Il vaut mieux sourire à la crémière plutôt que la bouder : ses fromages n’en seront que plus gouteux. Telle est la leçon que propose une équipe internationale qui travaille au « Buttercups Sanctuary of Goats », sis entre Douvres et Londres (1), ouvert au public tous les jours de 11 am à 4 pm :  http://www.buttercups.org.uk.

Certes les chèvres ont beaucoup de succès dans la littérature, chez les fromagers et sur la toile. Mais peu dans les revues scientifiques. Et il était temps que l’on se penche sur leur bien-être, car cela fait au moins 10 000 ans qu’elles nous régalent de leur productions aussi crémeuses que variées, appréciées dans tous les pays du monde : on leur a fait traverser l’Atlantique  peu après 1492, et en Australie elles ont leur Ministère qui ne plait pas à toutes : certaines ont pris la clé des champs et recouvré la vie sauvage.

Ce qui n’est guère surprenant, car tout campagnard qui les a fréquentées, et j’en suis, leur reconnaît un esprit d’indépendance, souligné de hochements de tête qui visent moins à opiner que dissuader la voisine, le chien, son maitre ou sa maitresse de leur lâcher le sabot. Il n’y a guère qu’au moment de la traite que, pis gonflés et douloureux aidant, elles acceptent qu’on les soulage. Mais le répit est aussi bref que le mot l’indique, et il peut arriver qu’un coup de patte renverse la crème avant l’heure au grand dam du chevrier ou de la chevrière.

Pas étonnant dès lors que l’on s’assure de leur confort. Ce fut le projet de ce groupe d’éthologues aguerris par l’expérience aux fantaisies caprines de leurs pensionnaires, et bien inspirés, c’est sourire aux lèvres qu’ils ont abordé le problème.

Christian Nawroth et l’une de ses pensionnaires

 

Rappelons d’abord que les chèvres sont certes des animaux domestiques, mais qui ne fréquentent que de loin les humains, à l’inverse des chiens et chevaux qui nous sont plus proches, jusqu’à nous imiter en tout, et même partager nos émotions et les lire sur nos visages. Pour les chèvres, comme brebis, bovins et cochons, ce sont des animaux utilitaires, et il n’y a pas de complicité comme celle qui s’est instaurée au fil du temps avec nos compagnons de route et de longue date cités plus haut.

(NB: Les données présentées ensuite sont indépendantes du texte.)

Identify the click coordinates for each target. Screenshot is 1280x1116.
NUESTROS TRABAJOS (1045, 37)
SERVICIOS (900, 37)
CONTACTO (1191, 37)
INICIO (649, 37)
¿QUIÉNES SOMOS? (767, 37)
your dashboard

Leur domesticité est peu éloignée du servage, et l’image que nous propose Christian Nawroth l’un des auteurs de l’étude en question n’est pas commune.

La fréquentation quotidienne des biquettes qu’il dorlote avec ses amis dans ce coin du Kent où est établi ce centre expérimental  de capriculture lui a suggéré une expérience

Dans un espace contrôlé que la vingtaine de chèvres de leur élevage a coutume de fréquenter, ils ont disposé sur l’un des murs d’enclos deux types de portraits de bergères ou bergers en noir et blanc, les uns grimaçants et hostiles, les autres à l’inverse avenants et souriants. https://figshare.com/articles/ESM_video_from_Goats_prefer_positive_human_emotional_facial_expressions/6989216

Cette fréquentation de la décoration murale de leur écurie ainsi rénovée a provoqué chez les chevrettes un arrêt sur images qui les a dans un premier temps laissées interdites de mouvement. Puis c’est l’image d’un berger ou d’une bergère souriante qu‘elles ont préférée  rejoindre, et même à l’occasion gratifié d’un coup de langue ou plus simplement flairer : coucou monsieur ou madame Seguin …, je vous ai reconnues !

Mais  pour l’heure, cette savante étude ne répond pas à la question que tout amoureux des chèvres se pose : monsieur Seguin était-il un berger souriant ou au contraire revêche ? Alphonse Daudet ne le dit pas. Et si l’humeur de son maître avait désespéré son innocente blanche chevrette aux sabots de jais et à la barbiche de sous-officier jusqu’à la jeter dans la gueule du loup ?  Le syndrome de la dépression caprine, après tout cela peut se rencontrer.